Pour la laïcité voici la question posée : « Bien des Québécois estiment que le Québec devrait suivre les traces de la France dans la gestion de la diversité culturelle et religieuse, notamment en ce qui a trait à la laïcité, plutôt que l’approche anglaise (et canadienne anglaise), plus libérale, du multiculturalisme ? Où vous situez-vous, personnellement dans ce débat ? La France a-t-elle trouvé LA solution au problème de cohabitation entre des citoyens aux cultures parfois aux antipodes ? »
La question est située sous la photo d’une femme portant le hidjad et en conséquence on mesure tout de suite son orientation. La réponse sera classique dans la rhétorique sarkozienne :
« Je suis avec beaucoup d’intérêt les débats qui ont lieu au Canada et au Québec en particulier, sur les questions d’intégration et sur la laïcité. Je suis profondément attaché au principe de laïcité parce qu’il est un des fondements de la République. » Encore une fois la réponse commence par « l’officialité ». Il n’est pas pour la laïcité car c’est un principe démocratique mais parce qu’il fonde une république. D’où le glissement qui suit : « Je plaide pour une laïcité positive, c’est-à-dire qui respecte, qui rassemble, qui dialogue ; une laïcité qui se vit comme une tolérance et non comme une exclusion. » Rien de nouveau sous le soleil sarkozien. Or c’est la nature même de la laïcité de respecter, de rassembler et de susciter le dialogue. Il est inutile d’imaginer une laïcité qui exclut, car c’est alors le contraire de la laïcité (je renvoie au beau site du mouvement laïque québécois). Sarkozy ne revient donc pas sur le distinguo qu’évoque la question entre approche française et anglaise. En matière de religion le respect mutuel n’est pas une question de bonne volonté, de savoir vivre, de qualités humaines etc. Il s’agit d’abord d’en finir avec toute religion d’Etat ce qui n’est pas le cas de la Grande-Bretagne. En finir avec toute religion d’Etat c’est en finir avec l’idée que l’appartenance à une religion est signe d’appartenance à un pays, c’est donc créer les CONDITIONS du dialogue puisque chaque croyant est mis sur un pied d’égalité. Bien sûr, cette séparation des églises et de l’Etat n’est pas le miracle magique pas plus que le droit à l’interruption volontaire de la grossesse ne rend heureuses toutes les maternités possibles, voilà pourquoi la laïcité n’est pas UNE solution, mais un chemin qui en marchant ouvre des solutions. La conception anglaise, en marchant, ne fait que revenir à la question de départ : qui est supérieur à l’autre ? Et ensuite le supérieur peut TOLERER celui qui cire ses chaussures. L’idée de tolérance est contraire à l’idée de laïcité.

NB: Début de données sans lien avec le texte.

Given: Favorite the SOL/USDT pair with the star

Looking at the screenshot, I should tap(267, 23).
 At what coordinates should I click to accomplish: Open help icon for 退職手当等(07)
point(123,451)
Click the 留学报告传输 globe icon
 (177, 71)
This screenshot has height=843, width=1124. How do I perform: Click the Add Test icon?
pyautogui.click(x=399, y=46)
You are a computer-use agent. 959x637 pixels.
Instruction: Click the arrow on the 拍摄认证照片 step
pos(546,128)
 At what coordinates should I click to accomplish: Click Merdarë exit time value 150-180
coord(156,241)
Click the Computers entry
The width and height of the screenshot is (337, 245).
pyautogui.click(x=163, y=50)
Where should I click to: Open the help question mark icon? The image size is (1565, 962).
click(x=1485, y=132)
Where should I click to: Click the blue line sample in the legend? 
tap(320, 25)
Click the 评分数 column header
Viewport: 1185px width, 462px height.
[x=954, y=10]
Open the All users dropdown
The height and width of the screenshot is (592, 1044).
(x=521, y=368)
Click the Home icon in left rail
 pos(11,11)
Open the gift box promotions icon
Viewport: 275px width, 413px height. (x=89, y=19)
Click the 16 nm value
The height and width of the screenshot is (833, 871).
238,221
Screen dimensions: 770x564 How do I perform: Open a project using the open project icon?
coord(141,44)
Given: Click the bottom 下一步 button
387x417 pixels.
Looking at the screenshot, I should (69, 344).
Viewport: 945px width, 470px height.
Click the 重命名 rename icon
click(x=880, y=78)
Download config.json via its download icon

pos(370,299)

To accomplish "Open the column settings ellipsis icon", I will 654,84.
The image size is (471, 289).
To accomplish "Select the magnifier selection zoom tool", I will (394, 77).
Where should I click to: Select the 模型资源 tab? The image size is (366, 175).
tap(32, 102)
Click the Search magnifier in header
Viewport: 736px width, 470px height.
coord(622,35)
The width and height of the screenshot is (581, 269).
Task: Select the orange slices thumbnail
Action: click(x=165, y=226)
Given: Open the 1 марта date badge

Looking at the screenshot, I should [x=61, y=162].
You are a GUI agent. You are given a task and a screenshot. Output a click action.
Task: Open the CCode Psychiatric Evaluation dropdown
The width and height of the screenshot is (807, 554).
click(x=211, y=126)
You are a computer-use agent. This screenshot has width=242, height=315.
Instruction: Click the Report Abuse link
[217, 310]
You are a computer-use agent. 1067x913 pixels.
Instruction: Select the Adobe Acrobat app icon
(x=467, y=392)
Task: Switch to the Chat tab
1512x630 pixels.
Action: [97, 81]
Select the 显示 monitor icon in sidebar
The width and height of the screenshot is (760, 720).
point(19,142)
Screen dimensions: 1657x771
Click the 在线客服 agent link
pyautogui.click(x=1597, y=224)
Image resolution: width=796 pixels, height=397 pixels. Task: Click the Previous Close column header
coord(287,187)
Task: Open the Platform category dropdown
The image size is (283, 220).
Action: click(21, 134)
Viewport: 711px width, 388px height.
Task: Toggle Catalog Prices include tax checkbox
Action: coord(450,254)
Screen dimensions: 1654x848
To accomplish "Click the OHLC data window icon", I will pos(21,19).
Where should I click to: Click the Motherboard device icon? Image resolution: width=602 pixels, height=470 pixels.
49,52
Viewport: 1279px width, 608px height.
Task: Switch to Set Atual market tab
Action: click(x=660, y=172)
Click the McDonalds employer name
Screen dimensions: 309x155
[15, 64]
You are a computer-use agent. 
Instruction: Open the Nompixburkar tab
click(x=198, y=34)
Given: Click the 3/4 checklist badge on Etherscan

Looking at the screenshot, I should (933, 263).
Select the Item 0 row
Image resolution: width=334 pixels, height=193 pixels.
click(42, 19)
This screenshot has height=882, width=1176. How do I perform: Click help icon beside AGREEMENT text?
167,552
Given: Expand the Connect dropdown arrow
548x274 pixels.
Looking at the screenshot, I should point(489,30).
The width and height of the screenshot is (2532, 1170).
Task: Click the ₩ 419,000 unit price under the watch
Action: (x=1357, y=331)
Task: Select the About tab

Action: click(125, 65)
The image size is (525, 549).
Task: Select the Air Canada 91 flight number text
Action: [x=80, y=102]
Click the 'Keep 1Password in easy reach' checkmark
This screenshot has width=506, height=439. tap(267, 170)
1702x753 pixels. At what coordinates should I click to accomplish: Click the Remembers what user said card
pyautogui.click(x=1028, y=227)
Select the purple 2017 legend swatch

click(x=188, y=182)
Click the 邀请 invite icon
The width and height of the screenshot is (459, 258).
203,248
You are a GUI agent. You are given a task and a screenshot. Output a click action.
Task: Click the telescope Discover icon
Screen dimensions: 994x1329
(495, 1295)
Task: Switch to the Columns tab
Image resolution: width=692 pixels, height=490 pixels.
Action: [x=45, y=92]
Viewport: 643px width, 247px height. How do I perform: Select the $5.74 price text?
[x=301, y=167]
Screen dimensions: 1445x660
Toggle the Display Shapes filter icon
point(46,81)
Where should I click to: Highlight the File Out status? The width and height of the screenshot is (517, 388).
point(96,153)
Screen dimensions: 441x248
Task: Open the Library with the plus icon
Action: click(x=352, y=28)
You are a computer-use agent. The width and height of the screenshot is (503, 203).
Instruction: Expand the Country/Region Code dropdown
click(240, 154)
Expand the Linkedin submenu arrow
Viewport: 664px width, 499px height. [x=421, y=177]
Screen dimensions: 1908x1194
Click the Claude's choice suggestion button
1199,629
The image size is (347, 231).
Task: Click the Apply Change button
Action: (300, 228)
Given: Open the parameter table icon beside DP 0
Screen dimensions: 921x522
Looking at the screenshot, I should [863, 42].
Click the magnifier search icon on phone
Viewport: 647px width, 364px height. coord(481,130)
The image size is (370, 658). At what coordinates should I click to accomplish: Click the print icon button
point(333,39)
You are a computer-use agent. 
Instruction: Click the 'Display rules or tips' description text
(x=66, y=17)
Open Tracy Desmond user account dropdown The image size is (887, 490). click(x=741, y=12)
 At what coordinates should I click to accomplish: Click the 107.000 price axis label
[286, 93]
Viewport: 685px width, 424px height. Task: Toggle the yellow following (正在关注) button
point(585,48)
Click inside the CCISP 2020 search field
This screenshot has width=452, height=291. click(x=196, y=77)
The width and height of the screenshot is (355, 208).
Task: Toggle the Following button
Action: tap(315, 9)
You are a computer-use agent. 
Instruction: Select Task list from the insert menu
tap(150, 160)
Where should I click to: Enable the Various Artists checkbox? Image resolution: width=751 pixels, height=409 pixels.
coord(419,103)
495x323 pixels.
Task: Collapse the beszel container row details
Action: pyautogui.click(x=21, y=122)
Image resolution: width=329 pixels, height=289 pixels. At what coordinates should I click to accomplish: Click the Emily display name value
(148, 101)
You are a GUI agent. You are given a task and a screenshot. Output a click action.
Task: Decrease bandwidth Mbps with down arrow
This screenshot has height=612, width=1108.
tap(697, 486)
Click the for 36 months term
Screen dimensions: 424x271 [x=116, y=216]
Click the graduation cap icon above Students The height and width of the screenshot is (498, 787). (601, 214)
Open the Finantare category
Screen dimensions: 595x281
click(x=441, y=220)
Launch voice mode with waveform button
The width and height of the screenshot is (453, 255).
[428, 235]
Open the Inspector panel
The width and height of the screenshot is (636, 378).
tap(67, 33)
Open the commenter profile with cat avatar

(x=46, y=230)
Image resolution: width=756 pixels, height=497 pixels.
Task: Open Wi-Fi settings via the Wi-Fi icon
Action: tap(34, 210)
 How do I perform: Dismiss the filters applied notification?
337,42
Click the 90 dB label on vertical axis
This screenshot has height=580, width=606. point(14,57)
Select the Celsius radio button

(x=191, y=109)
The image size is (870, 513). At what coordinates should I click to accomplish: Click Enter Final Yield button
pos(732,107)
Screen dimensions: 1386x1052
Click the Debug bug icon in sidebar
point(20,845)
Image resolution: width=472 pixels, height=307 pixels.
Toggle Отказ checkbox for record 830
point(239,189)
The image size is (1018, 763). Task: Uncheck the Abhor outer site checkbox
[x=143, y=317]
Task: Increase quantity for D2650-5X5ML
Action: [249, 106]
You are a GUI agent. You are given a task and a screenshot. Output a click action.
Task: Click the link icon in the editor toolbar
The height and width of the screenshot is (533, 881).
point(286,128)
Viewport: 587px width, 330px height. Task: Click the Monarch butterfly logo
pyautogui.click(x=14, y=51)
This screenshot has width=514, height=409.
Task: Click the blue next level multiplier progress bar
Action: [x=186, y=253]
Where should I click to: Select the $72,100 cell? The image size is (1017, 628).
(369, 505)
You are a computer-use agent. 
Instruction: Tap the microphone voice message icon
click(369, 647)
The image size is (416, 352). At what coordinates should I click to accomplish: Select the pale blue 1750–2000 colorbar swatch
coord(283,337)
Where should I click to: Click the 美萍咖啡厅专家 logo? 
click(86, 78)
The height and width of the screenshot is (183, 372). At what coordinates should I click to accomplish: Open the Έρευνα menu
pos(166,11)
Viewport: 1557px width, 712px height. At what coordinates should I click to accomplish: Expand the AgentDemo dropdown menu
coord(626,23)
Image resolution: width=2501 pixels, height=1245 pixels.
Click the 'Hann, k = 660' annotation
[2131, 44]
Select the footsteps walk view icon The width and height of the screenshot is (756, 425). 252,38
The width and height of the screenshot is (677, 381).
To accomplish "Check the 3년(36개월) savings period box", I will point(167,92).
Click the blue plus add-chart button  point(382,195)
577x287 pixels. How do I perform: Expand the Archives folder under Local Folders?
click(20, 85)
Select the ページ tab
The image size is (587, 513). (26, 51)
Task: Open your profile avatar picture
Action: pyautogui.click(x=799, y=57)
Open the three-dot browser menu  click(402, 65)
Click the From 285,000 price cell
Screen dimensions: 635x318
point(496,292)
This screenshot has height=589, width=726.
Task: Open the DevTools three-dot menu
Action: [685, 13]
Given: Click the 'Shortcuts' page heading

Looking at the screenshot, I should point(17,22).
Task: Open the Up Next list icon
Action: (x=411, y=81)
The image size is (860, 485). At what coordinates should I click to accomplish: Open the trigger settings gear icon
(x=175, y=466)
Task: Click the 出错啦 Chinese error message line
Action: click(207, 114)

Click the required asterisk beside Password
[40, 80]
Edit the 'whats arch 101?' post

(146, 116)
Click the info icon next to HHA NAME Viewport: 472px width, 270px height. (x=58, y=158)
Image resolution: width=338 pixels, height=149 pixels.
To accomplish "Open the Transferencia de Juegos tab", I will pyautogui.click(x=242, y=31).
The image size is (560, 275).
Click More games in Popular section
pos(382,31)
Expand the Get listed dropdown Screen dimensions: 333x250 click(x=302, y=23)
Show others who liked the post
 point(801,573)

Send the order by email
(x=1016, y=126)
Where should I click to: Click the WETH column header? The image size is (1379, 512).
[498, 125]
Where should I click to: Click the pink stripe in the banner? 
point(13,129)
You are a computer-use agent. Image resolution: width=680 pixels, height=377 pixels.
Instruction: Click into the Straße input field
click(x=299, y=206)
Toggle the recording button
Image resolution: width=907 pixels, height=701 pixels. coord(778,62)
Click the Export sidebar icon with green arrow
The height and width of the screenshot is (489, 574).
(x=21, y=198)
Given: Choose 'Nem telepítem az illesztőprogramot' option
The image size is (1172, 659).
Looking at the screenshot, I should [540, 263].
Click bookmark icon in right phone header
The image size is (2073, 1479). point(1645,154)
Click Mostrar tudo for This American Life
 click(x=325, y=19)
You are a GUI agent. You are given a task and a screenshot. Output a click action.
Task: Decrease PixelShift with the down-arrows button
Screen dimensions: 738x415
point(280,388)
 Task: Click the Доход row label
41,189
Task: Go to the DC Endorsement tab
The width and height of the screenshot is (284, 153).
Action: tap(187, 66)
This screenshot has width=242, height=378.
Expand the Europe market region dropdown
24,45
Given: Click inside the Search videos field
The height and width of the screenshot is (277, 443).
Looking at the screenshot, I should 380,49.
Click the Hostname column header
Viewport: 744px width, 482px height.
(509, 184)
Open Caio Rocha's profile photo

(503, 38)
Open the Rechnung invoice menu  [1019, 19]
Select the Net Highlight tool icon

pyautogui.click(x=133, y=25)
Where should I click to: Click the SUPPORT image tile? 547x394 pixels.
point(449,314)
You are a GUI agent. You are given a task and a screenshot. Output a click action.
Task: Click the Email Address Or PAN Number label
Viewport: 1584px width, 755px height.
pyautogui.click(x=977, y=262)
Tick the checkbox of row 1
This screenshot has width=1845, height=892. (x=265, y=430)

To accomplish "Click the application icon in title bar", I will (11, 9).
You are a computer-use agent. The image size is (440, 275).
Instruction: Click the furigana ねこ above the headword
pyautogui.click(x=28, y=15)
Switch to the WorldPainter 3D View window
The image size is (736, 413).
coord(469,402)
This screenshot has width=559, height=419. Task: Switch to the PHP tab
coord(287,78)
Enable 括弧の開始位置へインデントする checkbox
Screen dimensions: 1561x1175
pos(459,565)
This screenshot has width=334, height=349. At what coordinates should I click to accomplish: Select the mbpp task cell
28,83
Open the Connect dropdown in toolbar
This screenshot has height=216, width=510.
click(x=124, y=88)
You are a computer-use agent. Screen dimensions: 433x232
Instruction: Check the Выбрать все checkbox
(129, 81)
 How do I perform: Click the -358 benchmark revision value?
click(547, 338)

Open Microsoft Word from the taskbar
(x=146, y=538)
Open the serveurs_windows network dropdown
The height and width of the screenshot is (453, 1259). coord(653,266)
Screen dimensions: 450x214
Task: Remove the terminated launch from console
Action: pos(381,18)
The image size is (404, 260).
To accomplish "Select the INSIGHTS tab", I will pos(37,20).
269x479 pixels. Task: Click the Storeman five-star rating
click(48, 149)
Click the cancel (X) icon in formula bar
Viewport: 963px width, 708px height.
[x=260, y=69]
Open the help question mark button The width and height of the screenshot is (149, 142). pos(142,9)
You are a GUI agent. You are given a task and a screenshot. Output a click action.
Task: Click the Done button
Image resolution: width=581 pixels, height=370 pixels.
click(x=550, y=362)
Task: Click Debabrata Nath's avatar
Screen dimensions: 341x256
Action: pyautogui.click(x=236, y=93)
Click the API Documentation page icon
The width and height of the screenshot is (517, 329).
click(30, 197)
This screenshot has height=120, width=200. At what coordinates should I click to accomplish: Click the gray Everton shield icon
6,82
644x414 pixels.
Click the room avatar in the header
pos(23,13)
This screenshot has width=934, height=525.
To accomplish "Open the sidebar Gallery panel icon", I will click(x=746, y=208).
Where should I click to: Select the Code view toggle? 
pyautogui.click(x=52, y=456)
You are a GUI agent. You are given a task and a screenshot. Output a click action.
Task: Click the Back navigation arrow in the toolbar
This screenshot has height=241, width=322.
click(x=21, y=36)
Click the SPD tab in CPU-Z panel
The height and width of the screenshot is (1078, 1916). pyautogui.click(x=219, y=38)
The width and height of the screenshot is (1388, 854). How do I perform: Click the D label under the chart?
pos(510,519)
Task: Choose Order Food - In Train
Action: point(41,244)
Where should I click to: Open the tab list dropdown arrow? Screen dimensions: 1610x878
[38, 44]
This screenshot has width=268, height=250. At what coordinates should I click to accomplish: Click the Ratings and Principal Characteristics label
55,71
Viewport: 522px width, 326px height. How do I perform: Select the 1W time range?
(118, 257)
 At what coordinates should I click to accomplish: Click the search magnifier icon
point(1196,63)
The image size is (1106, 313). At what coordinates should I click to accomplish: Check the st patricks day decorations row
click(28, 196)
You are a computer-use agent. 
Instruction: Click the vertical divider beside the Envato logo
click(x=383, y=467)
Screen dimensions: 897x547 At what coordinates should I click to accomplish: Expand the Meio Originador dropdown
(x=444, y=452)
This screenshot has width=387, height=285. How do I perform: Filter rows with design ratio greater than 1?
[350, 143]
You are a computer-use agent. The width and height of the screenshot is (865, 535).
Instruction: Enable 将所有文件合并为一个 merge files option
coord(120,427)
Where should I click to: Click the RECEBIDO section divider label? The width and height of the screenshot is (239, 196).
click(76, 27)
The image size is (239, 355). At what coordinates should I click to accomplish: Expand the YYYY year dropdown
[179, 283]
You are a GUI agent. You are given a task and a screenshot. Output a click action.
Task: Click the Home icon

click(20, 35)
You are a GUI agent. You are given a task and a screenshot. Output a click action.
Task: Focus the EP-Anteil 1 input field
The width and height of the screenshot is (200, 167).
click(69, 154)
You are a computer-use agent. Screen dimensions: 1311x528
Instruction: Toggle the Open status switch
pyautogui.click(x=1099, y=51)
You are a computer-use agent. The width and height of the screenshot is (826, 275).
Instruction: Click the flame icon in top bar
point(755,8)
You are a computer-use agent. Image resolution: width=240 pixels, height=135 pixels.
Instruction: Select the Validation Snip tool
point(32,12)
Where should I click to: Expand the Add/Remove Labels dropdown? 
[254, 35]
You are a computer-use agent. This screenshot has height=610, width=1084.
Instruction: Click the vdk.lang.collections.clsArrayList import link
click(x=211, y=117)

Paul Desmarais pouvait se féliciter des réponses et surtout des actes de son ami Sarkozy : après l’annonce d’un séjour de deux jours à Québec pour le sommet de la Francophonie, le communiqué officiel fut modifié : un jour à Québec puis un jour à Camp David pour que Sarkozy y retrouve Bush.
Or, sans se focaliser sur la question de la souveraineté, le débat Québec-France mérite un très large développement car il est d’une richesse infinie. C’est ce que Le Clézio a pu démontrer de son côté.